━━━ TEXT PROVIDED

In the summer of 2003, the group released Hourglass, their first new studio album in 31 years. Well received by fans and critics alike, the album drew on various musical styles that demonstrated Glass Harp's many influences and individual talents. In October, Glass Harp made a second appearance at the Rock and Roll Hall of Fame, again featuring a performance and a Q&A moderated by Rock Hall curator James Henke.

In 2004 the band went on a short U.S. tour in support of their triple-live album Stark Raving Jams (a collection of various live instrumental and improvisational material from throughout their career). The album/tour served to successfully re-introduce Glass Harp into the jam band scene, in which they are now considered a pioneering group.

In 2004, guitarists Greg Martin (of the Kentucky Headhunters) and Rick Derringer joined Glass Harp on stage at the Dallas International Guitar Festival. Martin again appeared with Glass Harp at the same festival in 2006.

━━━━━━
━━━ RAW DATA

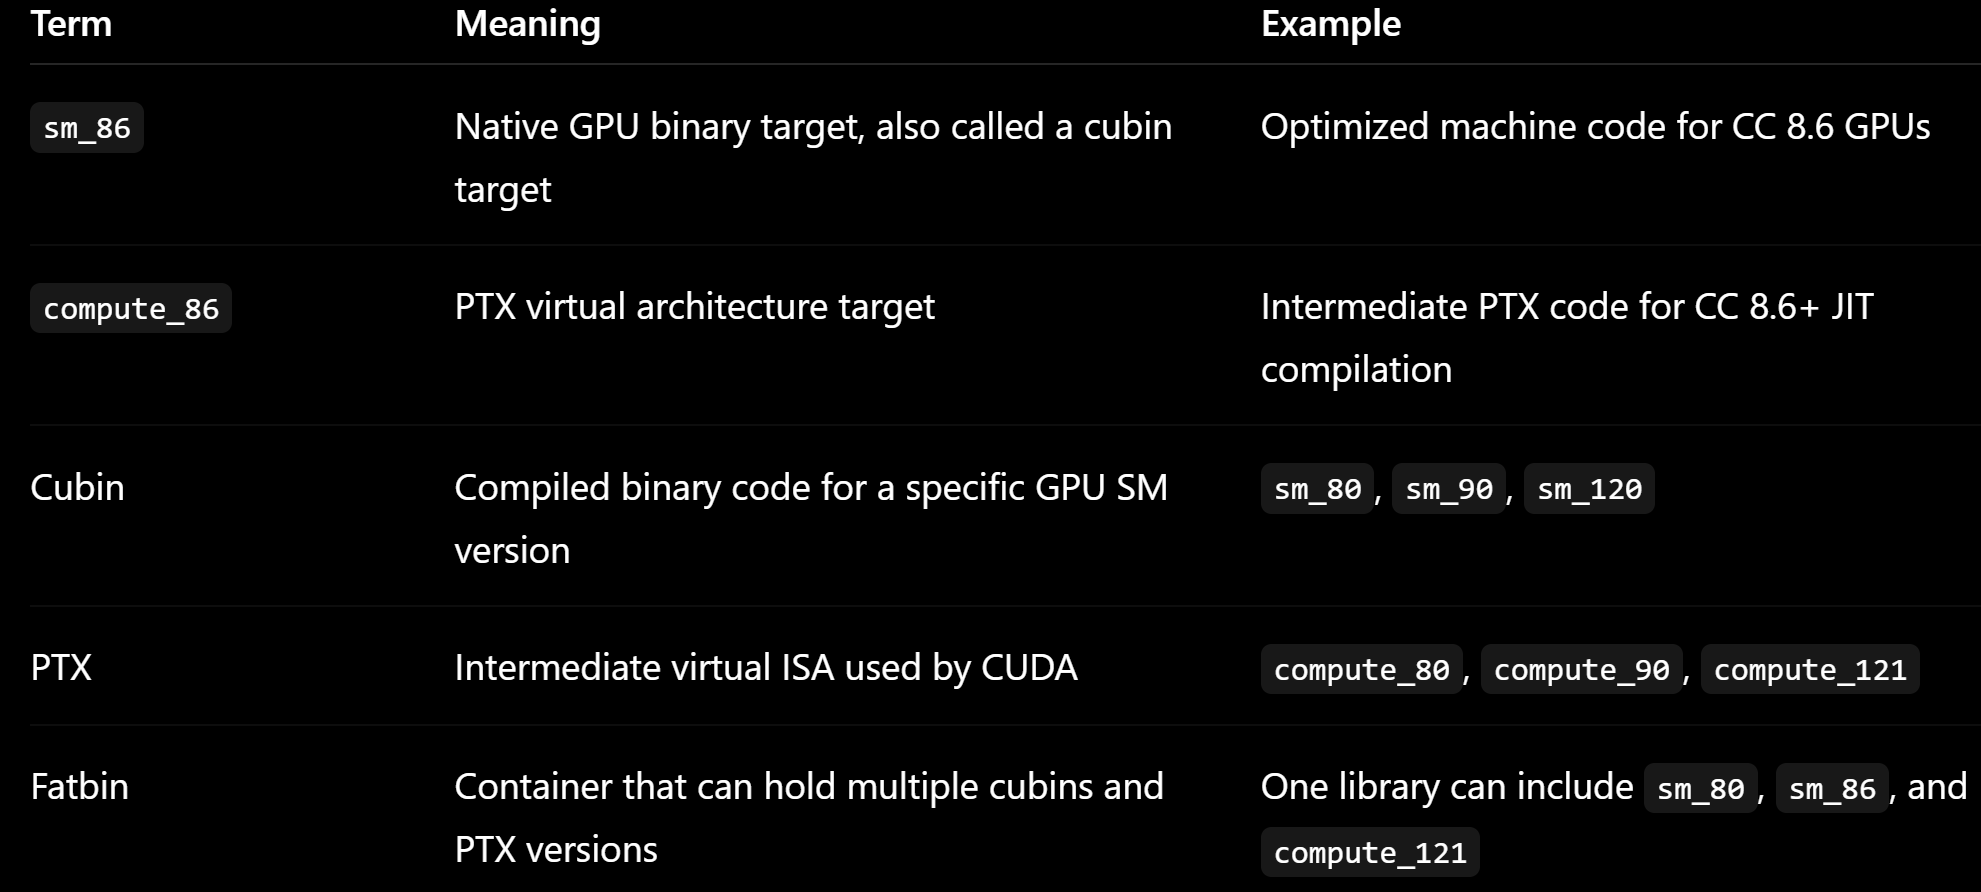The width and height of the screenshot is (1981, 892).
Task: Click the Term column header
Action: click(x=71, y=23)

━━━━━━

* **WRITTEN TASK**
Pick up the Glass Harp band history where it stops and continue it.

* **EXERCISE ANSWER**
Glass Harp's original Decca studio albums were re-issued on CD in 2005 by Music Mill Entertainment (having first been released on CD in 1993 by Line Records in Germany before quickly going out of print). These releases were remastered with bonus tracks and updated liner notes. As of early 2012, the three Glass Harp titles on Music Mill have gone out of print, and are not yet available for digital purchase.

In 2009, Sferra and Pecchio teamed up with Keaggy, Randy Stonehill and guitarist Mike Pachelli as "The Keaggy-Stonehill Band" and played a few dates in support of Keaggy and Stonehill's album Mystery Highway.

During the 2000s, Glass Harp's touring groups included (at various times) diverse instrumentation such as trumpets, trombones, saxophones, mandolins and violins. Most frequently, the band is joined by keyboardist Chris Queen, formerly of the Athens, Georgia, funk band Mr. Tibbs (a group which also included Ted Pecchio, Daniel Pecchio's son, on bass).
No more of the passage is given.